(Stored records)
>>>

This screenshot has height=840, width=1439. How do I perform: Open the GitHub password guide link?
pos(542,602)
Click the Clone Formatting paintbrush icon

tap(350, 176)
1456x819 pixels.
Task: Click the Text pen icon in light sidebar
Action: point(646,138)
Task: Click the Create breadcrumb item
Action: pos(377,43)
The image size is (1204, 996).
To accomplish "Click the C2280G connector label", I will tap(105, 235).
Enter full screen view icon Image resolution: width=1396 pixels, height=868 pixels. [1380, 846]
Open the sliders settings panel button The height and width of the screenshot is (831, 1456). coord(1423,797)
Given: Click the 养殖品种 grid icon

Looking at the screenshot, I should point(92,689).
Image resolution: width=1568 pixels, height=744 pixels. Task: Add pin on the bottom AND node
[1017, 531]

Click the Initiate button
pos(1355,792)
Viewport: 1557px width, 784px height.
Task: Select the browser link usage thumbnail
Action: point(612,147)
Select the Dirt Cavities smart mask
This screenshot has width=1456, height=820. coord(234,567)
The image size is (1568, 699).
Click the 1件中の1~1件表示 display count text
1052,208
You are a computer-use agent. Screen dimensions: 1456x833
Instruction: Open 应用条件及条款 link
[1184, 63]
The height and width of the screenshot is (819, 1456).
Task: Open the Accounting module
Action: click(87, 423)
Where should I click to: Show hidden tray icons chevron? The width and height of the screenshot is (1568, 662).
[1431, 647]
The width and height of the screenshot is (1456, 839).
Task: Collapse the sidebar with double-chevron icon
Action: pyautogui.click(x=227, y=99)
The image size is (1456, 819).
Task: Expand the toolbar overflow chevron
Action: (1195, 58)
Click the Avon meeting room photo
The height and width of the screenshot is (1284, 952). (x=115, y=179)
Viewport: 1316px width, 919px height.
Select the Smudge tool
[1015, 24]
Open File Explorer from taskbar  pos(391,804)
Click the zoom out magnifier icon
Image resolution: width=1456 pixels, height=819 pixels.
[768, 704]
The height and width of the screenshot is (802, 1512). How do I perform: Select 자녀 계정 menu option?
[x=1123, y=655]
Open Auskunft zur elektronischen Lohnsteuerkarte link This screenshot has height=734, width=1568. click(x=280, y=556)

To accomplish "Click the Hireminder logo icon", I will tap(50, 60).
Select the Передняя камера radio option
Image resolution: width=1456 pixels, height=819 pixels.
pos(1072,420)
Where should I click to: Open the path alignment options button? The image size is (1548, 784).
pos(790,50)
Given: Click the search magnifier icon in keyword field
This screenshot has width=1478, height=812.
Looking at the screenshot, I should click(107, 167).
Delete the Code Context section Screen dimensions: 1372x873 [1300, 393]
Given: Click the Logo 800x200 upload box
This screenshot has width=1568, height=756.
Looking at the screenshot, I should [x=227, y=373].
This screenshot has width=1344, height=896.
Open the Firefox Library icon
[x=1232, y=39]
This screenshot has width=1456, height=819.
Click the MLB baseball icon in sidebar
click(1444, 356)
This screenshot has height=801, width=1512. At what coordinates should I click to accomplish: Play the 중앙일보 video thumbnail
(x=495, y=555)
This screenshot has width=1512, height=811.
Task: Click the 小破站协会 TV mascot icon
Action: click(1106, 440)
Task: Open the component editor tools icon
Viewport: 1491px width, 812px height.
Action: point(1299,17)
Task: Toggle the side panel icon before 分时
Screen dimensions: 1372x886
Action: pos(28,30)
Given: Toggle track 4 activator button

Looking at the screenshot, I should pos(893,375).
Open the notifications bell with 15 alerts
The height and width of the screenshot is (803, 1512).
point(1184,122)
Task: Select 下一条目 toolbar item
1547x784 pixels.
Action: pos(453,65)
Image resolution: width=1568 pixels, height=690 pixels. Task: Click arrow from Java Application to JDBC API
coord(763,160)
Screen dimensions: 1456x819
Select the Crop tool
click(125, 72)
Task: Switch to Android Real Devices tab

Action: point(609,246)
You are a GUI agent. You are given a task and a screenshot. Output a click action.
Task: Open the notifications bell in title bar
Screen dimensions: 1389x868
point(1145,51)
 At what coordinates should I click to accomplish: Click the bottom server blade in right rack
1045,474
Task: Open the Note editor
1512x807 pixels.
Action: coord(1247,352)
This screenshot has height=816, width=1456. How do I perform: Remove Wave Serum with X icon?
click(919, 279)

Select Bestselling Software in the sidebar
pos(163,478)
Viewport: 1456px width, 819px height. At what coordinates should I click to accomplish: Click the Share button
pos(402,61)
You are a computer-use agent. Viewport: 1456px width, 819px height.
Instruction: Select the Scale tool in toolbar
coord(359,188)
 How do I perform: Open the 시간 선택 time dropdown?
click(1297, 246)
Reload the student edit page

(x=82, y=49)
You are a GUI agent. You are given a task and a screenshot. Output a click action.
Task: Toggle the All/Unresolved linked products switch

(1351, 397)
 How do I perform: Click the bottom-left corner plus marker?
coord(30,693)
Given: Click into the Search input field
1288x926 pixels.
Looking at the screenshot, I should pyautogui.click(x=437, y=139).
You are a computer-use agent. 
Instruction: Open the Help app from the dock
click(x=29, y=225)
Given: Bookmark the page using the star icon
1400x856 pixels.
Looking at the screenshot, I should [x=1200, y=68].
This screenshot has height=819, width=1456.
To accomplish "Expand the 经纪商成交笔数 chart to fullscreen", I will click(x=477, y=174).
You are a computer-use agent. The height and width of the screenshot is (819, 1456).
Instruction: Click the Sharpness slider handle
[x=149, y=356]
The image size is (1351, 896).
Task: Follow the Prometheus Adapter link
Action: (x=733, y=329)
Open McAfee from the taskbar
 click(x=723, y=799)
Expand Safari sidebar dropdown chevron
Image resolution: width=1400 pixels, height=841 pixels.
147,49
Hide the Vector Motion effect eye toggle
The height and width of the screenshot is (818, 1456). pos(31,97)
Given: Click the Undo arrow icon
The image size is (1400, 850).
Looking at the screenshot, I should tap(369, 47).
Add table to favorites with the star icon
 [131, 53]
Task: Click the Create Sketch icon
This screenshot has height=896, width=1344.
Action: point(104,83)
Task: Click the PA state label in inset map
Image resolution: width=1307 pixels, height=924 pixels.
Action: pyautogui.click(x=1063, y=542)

<<<

Write out the records exactly, starting at the first line and stopping after the line that contains "The image size is (1204, 996).".

**ANSWER SPACE**:
This screenshot has height=840, width=1439. How do I perform: Open the GitHub password guide link?
pos(542,602)
Click the Clone Formatting paintbrush icon

tap(350, 176)
1456x819 pixels.
Task: Click the Text pen icon in light sidebar
Action: point(646,138)
Task: Click the Create breadcrumb item
Action: pos(377,43)
The image size is (1204, 996).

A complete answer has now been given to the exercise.